Tuve la suerte, dije, de nacer en una época en que la pornografía era un bien público. Ésa fue mi suerte, no la de otros: ni los más viejos la tuvieron y menos los más jóvenes. Hace treinta o cuarenta años, un adolescente que deseaba acostarse con alguien, pasaba el peor vía crucis antes de lograr su objetivo. Luego de consumarlo, era aún peor: volver a encontrar a la tía soltera o a la sirvienta dispuesta a hacer un favor al niño era un milagro de Dios, conseguir la estratosférica cantidad para dársela otra vez a la misma prostituta, imposible… Cuando por fin se conseguía el dinero, la puta había emigrado, nos había traicionado yéndose con otros, cosa (por cierto) muy difícil de aceptar a cierta edad. Hoy, un adolescente que desea acostarse con una prostituta… sencillamente no existe, prefiere otro entretenimiento, otro gozo. No es que les guste el béisbol como antes, simplemente prefieren robar o matar a alguien… como hacen los héroes de las películas, como hicieron los estudiantes de Columbine.

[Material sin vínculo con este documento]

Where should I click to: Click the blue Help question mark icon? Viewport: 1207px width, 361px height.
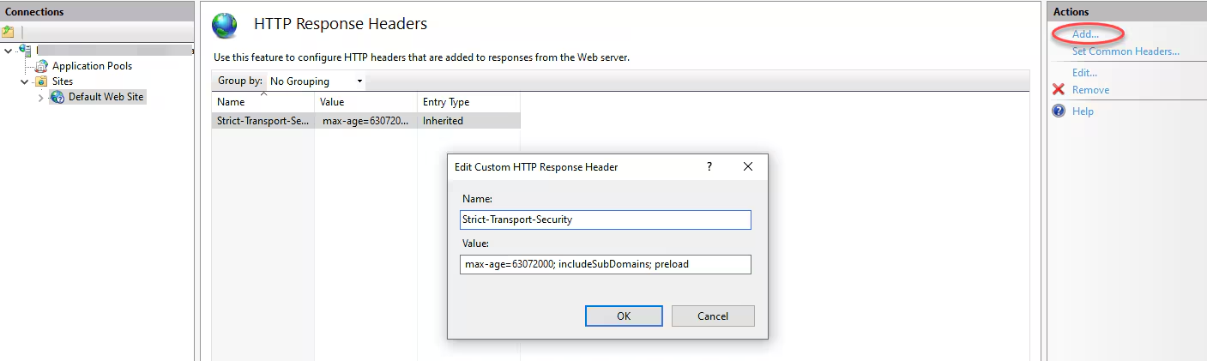tap(1059, 111)
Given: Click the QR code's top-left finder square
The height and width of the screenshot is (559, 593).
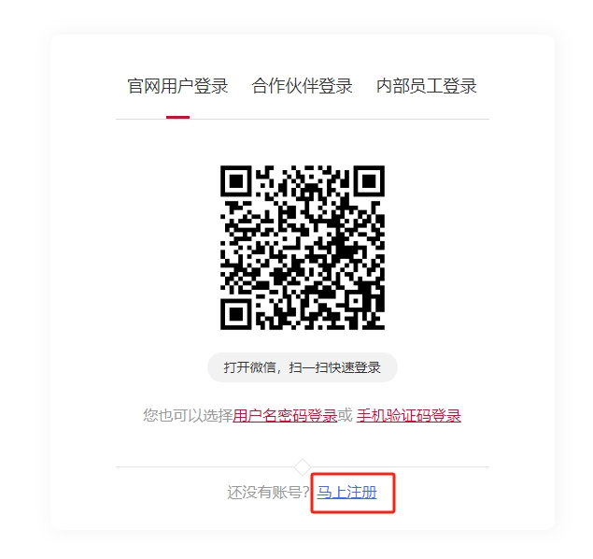Looking at the screenshot, I should [236, 181].
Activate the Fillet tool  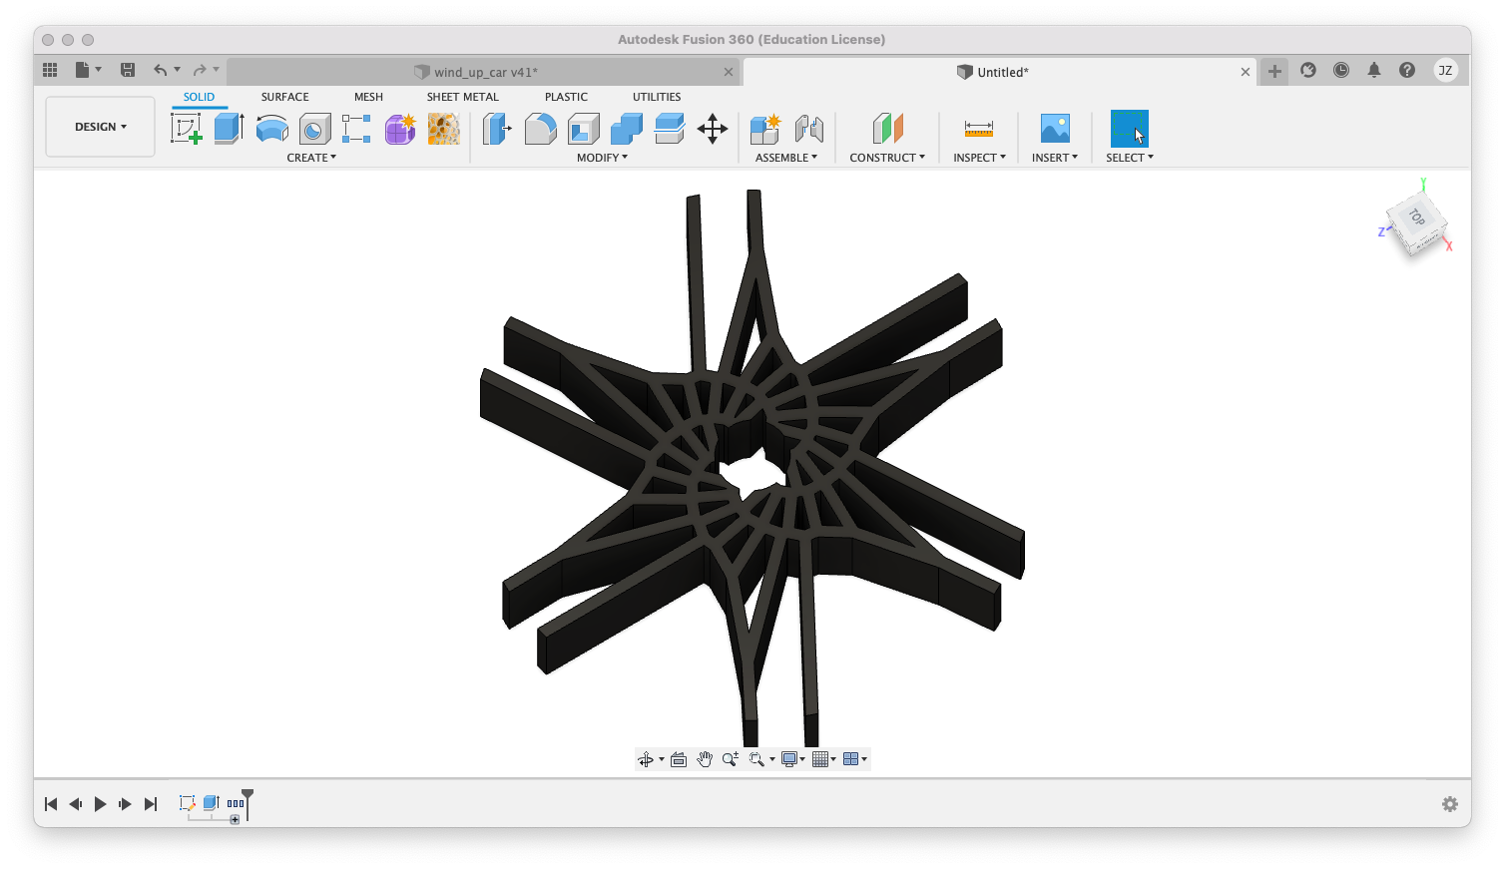coord(540,128)
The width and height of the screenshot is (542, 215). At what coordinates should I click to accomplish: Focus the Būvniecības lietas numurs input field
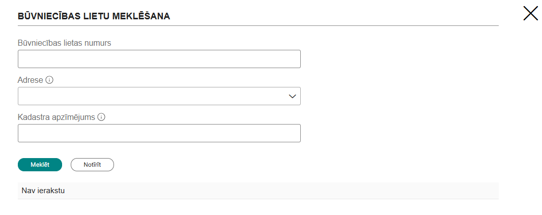coord(159,59)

Cuando dije que la pornografía era sagrada, quise decir que lo es para los que nacieron antes que yo: mi padre, mi abuelo, por ejemplo. Para mi hermano de diecisiete no lo es. Para mí, en cambio, sí lo es y, a diferencia de mi abuelo y mi padre, la pornografía la tengo al alcance de la mano. No necesito buscarla, allí está, saludándome, esperando que la explote y ella me explote a mí en una suerte de perfecto y perverso contubernio. Ambos somos clientes que entendemos el sagrado acto de pagar para espolear nuestra imaginación.

Título

II

ÚRSULA

En aquellos días, yo era un cliente asiduo de la pornografía. En realidad siempre he sido un cliente asiduo, ferviente, un adicto. Nunca imaginé encontrarme con otro paliativo, otra adicción, que lograra suplir ese vicio. Y lo hallé: el infierno de los celos y el amor. A Úrsula la conocí un viernes, un día después de haber asistido (como solía, cada vez que tenía un poco de dinero) a uno de esos antros en la avenida Insurgentes donde una mujer sin ropa se contorsiona encima de ti y la mayoría llama, eufemísticamente, table dance.

Eran las doce y diez o doce y cuarto, hacía mucho calor, recién salía de mi clase de latín, cuando de coche a coche la miré: sentada frente al volante, comiendo algo, poco decidida a arrancar. Aunque era rubia (siempre he detestado a las rubias), di marcha atrás al coche y la miré con cinismo, dispuesto a irme nada más volteara y contemplara sus horribles facciones. Ella, creo, no se percató: concentrada como estaba en meter la cuchara de plástico en el fondo del vaso y escarbar las últimas minucias del yogur. Por fin, giró: no tenía horribles facciones, en absoluto. Le sonreí, ella sonrió y entonces decidí bajarme. Estacioné el auto como pude y me acerqué. Realmente no parecía sorprendida.